Phone call consultations emerged as a critical tool in the HIV care delivery of care, with providers using phone calls to conduct consultations, adherence counselling, psychosocial care and guidance to accessible healthcare points. This finding is consistent with results of other similar studies [25]. Our findings reinforce prior evidence on the need to concretize the use of telemedicine to augment in-person patient-provider interactions [26]. It could also serve as the best option to sustain healthcare during a public health crisis such as the COVID-19 outbreak [26]. However, the cost of maintaining phone services, patient anxiety, and anticipated stigma from phone calls that could arise from inadvertent status disclosure may deter optimal utilization of this strategy. Nonetheless, there is a need for resource prioritization to sustain this strategy.

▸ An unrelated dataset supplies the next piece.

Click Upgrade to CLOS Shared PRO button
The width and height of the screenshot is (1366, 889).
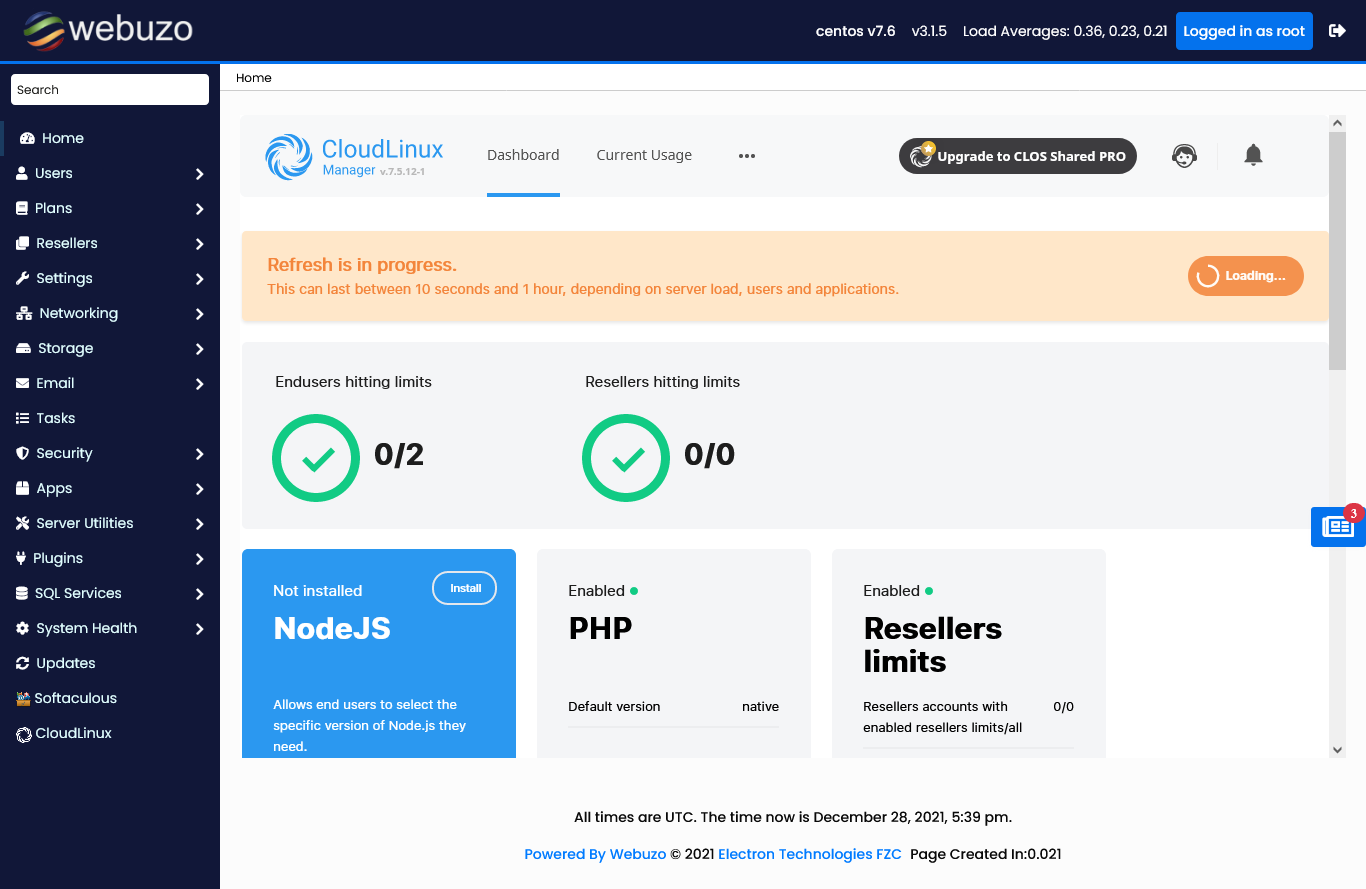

Uganda’s health system is marred by poor infrastructure and inadequate funding, which could disrupt the supply chain of essential HIV medications, leading to frequent stock outs and shortages of drugs [27]. The severe consequences of these shortages would be treatment interruptions and increased risk of drug resistance among PWH. However, our findings report minimal challenges in maintaining drug stocks especially in the second lockdown which came as a result of multi-month scripting. Recent studies reveal no effect of the COVID restrictions on drug supplies [10]. Nevertheless, there is a need for different innovative approaches that were adopted elsewhere, such as digital technologies, to ensure a continuous drug supply.

The adaptations implemented during the COVID-19 pandemic have important implications for the future of HIV care. The findings indicate that strategies were employed depending on individual patient needs [25]. Scaling up of patient-centered ART delivery models may significantly influence retention in care in such circumstances. DSD models, including telemedicine and other digital approaches, could offer new opportunities for delivering care, particularly for populations that face barriers to accessing HIV care, such as those living in rural areas or with limited mobility [28]. Our findings also show that community engagement and partnerships were essential in ensuring the continuity of HIV care for PWH during the pandemic. Leveraging the role of lay health workers could play a significant role in sustaining HIV care for PWH in crises like these.

5 Limitations

Our study had some limitations. Noteworthy, the findings of this study are reported from high volume and urban HIV care sites serving PWH from large catchment areas. A survey conducted in 65 primary health-care clinics in Southern Africa reported a difference in the effects of COVID-19 between urban and rural health facilities, with rural-based clinics experiencing fewer effects than urban clinics [21]. The findings of this study are not necessarily representative of lower health facilities in rural Uganda. Secondly, the study was conducted after Uganda's second wave of the COVID-19 pandemic. Two lockdowns were registered. According to evidence, the adaptations to ensure continuity of HIV care were more scaled-up and efficient after the first lockdown. Our findings do not clearly tease out the timing between the first and second lockdown and during which period the findings were more salient.

6 Conclusion

In conclusion, the COVID-19 pandemic and response posed significant challenges to the continuity of HIV care in Uganda, marked by disruptions in the supply chain of essential medications, travel restrictions, mobility restrictions, laboratory services disruptions and a reduction in the number of healthcare workers available to provide quality care. These challenges influenced HIV treatment and overall health outcomes. However, the healthcare system demonstrated remarkable resilience and innovation in adapting to these challenges. The adaptations implemented during the pandemic helped to ensure that PWH received uninterrupted care while reducing exposure to COVID-19 and minimized the overall effect of the COVID-19 pandemic and restrictions. These adaptations offer important lessons for the future of HIV care and could inform the development of more resilient and responsive healthcare systems. There is need to implement some of the successful strategies beyond the pandemic period in order to build resilient healthcare systems.